Which lines of the material below contain the word "panel"? Pick out each one and copy it, treating uppercase and lowercase as different.

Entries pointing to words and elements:
※ ※ ※
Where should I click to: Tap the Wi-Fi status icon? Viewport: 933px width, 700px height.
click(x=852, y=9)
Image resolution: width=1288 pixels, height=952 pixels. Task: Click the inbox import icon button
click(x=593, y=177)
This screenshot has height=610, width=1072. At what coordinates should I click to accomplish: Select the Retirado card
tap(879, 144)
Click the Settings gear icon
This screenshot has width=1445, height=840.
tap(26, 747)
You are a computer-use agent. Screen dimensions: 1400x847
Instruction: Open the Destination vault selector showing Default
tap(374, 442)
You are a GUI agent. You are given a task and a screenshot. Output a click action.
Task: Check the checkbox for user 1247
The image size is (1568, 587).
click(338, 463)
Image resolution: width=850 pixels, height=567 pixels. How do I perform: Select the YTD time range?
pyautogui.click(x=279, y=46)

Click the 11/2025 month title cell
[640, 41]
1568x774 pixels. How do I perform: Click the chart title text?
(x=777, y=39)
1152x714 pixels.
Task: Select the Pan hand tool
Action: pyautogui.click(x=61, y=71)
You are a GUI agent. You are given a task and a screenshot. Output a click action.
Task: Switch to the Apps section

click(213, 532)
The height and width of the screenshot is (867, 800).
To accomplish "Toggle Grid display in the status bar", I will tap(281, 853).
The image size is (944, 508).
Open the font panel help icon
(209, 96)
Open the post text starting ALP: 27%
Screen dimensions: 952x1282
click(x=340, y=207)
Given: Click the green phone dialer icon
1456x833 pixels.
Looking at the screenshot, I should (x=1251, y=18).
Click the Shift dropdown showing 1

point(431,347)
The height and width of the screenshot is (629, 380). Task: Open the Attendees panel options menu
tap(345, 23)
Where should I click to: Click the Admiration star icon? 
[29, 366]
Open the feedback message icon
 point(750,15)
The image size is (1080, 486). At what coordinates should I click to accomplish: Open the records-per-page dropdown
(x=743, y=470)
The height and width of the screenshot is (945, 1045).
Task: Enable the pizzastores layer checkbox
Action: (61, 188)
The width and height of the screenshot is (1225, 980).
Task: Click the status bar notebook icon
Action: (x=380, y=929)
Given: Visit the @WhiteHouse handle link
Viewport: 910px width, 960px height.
※ ※ ※
■ **Complete output**
Open the font panel help icon
The height and width of the screenshot is (629, 380). Task: Open the Attendees panel options menu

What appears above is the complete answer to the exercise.